Kedua, pemerintah harus segera menempuh langkah-langkah menambah penerimaan negara di sektor migas antara lain dengan mengefisiensikan biaya produksi migas yang terus meningkat dalam 3 tahun terakhir ini. Pemerintah harus segera memproses pengembalian uang negara dalam penyimpangan cost recovery yang merugikan negara oleh kontraktor kontrak kerja sama (KKS).

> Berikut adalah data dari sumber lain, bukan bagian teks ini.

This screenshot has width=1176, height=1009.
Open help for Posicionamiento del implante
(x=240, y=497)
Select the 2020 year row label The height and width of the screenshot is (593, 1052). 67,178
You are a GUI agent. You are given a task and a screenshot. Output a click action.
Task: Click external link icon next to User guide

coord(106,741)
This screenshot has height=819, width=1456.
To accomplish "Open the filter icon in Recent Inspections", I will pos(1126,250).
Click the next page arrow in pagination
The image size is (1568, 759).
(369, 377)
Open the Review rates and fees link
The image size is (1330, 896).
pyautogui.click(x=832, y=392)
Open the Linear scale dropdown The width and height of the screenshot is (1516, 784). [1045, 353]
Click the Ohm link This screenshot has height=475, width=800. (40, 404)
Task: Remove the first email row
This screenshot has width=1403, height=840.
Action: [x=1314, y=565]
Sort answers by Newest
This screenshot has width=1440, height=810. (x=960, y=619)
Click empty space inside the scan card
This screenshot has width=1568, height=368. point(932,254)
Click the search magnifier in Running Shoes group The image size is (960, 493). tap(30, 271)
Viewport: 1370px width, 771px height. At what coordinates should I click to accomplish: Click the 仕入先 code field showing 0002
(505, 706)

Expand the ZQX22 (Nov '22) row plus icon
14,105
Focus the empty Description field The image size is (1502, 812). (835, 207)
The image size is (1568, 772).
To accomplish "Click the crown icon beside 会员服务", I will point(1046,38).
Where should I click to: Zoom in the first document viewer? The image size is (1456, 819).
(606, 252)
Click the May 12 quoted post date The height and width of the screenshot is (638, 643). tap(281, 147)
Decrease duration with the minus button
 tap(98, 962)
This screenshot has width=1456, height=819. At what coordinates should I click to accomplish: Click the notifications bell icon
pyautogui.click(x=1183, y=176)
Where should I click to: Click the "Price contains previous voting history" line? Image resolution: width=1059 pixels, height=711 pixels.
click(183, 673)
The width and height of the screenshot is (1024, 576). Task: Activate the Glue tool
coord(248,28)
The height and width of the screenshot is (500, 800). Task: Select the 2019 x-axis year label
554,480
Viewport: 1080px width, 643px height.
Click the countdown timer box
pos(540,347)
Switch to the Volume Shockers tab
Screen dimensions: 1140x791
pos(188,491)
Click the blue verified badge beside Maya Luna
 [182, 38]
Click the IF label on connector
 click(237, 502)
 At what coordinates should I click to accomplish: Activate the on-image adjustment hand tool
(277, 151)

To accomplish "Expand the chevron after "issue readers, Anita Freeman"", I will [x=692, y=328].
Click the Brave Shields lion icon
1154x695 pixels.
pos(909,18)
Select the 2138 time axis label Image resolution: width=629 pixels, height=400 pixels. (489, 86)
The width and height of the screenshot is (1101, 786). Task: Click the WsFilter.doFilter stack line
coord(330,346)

Ketiga, pemerintah harus mengenakan pajak tambahan terhadap kontraktor production sharing di Indonesia.

Keempat, pemerintah harus merombak patokan perhitungan subsidi dari formula mid oil platt's Singapore (MOPS) plus alpha (marjin) menjadi formula biaya pokok BBM Pertamina plus alpha (marjin).

Kelima, pemerintah harus merombak tata niaga migas untuk menghentikan perburuan rente oleh para mafia minyak yang telah membuat industri migas nasional terpuruk.

Keenam, pemerintah harus mewujudkan diversifikasi energi dengan cara mempercepat konversi penggunaan energi dari minyak ke gas, batu bara, panas bumi dan energi alternatif lain seperti bio fuel yang ramah lingkungan.

Ketujuh, pemerintah dapat menambah penerimaan negara dengan memobilisasi penerimaan dari sektor ekonomi yang selama ini hilang atau dicuri melalui korupsi di berbagai instansi pemerintah, BUMN maupun dalam kontrak pertambangan.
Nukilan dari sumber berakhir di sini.